* Directions for this task: Copy the data from the line with "Where should I click to: Open the Activity" to the line with "click(x=66, y=294)", both included, reproducing each line exactly as it appears.
◇ ◇ ◇ ◇ ◇
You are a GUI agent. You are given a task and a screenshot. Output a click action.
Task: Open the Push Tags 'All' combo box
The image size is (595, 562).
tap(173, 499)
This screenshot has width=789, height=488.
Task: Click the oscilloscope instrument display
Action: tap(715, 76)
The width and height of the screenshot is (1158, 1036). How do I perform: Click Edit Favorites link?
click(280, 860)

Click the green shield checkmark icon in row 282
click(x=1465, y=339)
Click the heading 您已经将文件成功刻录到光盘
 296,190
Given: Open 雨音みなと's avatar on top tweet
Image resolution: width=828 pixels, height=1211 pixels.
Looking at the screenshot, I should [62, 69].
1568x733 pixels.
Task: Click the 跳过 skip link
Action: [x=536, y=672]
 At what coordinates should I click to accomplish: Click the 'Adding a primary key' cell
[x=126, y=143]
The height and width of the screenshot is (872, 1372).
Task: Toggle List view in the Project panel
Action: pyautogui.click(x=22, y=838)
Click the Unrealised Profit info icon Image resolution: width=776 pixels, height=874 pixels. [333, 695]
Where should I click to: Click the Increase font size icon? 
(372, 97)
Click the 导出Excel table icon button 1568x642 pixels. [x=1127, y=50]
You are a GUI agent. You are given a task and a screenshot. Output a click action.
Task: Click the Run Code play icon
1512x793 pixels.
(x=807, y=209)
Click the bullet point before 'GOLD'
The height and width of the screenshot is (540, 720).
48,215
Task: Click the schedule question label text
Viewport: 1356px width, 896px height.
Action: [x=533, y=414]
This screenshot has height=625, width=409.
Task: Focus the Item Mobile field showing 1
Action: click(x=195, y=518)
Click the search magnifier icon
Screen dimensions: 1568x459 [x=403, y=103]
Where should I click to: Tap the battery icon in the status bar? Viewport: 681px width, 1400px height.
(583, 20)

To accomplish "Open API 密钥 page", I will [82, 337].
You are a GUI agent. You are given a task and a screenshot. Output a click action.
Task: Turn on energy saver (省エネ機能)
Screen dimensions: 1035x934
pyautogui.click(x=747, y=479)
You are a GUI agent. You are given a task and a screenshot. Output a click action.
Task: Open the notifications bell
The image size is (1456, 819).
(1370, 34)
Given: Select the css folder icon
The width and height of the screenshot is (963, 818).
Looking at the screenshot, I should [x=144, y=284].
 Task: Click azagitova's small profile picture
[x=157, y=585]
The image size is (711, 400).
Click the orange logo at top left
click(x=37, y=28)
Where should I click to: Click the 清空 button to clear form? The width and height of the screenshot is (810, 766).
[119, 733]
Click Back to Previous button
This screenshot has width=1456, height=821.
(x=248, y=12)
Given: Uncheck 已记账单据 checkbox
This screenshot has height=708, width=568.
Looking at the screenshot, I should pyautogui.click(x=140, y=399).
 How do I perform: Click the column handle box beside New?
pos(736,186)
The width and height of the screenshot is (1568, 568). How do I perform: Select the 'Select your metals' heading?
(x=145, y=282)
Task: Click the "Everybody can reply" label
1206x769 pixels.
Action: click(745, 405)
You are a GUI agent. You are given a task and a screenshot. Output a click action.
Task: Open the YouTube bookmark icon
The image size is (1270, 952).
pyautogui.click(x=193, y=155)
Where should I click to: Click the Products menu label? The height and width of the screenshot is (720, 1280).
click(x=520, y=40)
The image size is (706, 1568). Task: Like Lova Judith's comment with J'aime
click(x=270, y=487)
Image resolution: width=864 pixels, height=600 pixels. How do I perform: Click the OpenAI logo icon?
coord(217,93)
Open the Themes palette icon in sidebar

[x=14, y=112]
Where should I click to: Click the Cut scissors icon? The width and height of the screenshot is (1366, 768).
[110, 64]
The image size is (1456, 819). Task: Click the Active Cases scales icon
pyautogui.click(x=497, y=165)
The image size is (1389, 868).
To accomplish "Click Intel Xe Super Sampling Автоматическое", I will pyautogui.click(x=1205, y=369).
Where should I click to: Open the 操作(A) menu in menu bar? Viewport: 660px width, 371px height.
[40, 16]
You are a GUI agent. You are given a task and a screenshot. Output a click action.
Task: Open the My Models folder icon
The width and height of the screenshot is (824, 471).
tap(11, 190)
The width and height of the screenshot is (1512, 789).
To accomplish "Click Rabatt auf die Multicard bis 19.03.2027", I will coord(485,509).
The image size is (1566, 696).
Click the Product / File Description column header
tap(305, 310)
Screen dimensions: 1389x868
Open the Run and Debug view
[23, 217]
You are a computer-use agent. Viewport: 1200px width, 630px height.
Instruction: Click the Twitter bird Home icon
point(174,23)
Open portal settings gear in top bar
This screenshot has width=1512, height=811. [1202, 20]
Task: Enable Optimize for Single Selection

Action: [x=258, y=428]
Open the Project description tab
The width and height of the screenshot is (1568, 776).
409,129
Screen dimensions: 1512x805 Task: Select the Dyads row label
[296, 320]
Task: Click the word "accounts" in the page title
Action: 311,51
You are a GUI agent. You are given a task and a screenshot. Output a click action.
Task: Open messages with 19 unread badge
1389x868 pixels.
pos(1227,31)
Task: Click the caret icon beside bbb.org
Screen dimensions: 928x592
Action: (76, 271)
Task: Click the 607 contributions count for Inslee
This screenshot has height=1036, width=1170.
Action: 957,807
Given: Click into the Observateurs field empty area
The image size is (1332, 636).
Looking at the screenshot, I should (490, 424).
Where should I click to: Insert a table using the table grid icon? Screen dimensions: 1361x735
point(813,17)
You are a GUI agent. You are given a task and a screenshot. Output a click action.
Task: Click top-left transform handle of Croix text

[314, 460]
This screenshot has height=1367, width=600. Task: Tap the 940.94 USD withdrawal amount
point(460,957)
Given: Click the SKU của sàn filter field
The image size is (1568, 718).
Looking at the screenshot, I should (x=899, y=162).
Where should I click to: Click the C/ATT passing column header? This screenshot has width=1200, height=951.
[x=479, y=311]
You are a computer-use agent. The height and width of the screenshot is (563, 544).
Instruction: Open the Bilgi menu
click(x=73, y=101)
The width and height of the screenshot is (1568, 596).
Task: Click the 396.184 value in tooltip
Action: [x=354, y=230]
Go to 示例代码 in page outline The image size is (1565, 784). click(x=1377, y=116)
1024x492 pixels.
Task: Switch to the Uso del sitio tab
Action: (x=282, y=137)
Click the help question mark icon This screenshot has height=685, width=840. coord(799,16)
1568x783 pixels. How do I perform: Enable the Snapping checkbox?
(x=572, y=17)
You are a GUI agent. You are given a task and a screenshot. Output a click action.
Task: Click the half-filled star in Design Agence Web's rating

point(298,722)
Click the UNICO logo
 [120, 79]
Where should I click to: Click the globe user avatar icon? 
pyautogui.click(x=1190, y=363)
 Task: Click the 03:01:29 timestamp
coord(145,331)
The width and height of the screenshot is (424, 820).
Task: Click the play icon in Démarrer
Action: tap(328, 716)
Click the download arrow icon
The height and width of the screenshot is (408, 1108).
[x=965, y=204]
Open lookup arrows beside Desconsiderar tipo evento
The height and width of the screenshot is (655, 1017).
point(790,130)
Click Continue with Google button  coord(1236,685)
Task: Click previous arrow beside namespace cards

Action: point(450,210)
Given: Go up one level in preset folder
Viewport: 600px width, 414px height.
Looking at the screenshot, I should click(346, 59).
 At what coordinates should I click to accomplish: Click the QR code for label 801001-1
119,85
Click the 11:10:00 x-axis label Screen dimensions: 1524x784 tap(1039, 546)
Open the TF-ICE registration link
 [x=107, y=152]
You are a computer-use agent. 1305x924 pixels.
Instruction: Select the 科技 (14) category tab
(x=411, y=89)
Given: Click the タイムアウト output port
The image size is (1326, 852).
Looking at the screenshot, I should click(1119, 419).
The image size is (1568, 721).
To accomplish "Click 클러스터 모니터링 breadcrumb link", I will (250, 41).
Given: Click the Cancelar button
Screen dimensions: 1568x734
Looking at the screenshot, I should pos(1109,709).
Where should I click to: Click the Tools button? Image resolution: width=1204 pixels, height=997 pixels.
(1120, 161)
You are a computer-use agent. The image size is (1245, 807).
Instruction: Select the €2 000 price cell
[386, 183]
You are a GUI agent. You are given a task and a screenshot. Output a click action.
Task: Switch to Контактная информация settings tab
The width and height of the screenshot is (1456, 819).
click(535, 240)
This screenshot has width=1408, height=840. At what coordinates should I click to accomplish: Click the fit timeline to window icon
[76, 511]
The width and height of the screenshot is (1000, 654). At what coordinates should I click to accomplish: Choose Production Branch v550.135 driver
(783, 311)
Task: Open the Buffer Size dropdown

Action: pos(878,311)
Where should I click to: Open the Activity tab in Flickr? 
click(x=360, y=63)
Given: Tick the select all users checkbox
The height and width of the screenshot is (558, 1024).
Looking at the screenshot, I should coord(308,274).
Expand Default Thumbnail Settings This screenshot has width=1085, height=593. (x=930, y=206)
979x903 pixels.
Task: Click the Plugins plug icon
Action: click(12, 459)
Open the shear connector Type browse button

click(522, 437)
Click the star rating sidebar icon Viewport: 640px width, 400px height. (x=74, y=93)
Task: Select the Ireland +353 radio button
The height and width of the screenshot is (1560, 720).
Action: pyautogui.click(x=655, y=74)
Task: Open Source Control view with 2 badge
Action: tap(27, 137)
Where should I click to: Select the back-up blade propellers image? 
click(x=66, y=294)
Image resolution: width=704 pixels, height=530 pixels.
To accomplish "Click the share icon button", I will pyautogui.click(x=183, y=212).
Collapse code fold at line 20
◇ ◇ ◇ ◇ ◇
* The response:
Where should I click to: Open the Activity tab in Flickr? 
click(x=360, y=63)
Given: Tick the select all users checkbox
The height and width of the screenshot is (558, 1024).
Looking at the screenshot, I should coord(308,274).
Expand Default Thumbnail Settings This screenshot has width=1085, height=593. (x=930, y=206)
979x903 pixels.
Task: Click the Plugins plug icon
Action: click(12, 459)
Open the shear connector Type browse button

click(522, 437)
Click the star rating sidebar icon Viewport: 640px width, 400px height. (x=74, y=93)
Task: Select the Ireland +353 radio button
The height and width of the screenshot is (1560, 720).
Action: pyautogui.click(x=655, y=74)
Task: Open Source Control view with 2 badge
Action: tap(27, 137)
Where should I click to: Select the back-up blade propellers image? 
click(x=66, y=294)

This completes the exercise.